▸ Work to be completed: Repeat the entire listing exactly as written.

*** Opening of Record set ***

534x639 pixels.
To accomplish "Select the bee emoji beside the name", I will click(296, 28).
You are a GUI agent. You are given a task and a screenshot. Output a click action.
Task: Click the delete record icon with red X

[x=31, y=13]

*** Close of Record set ***

▸ Task response:
534x639 pixels.
To accomplish "Select the bee emoji beside the name", I will click(296, 28).
You are a GUI agent. You are given a task and a screenshot. Output a click action.
Task: Click the delete record icon with red X

[x=31, y=13]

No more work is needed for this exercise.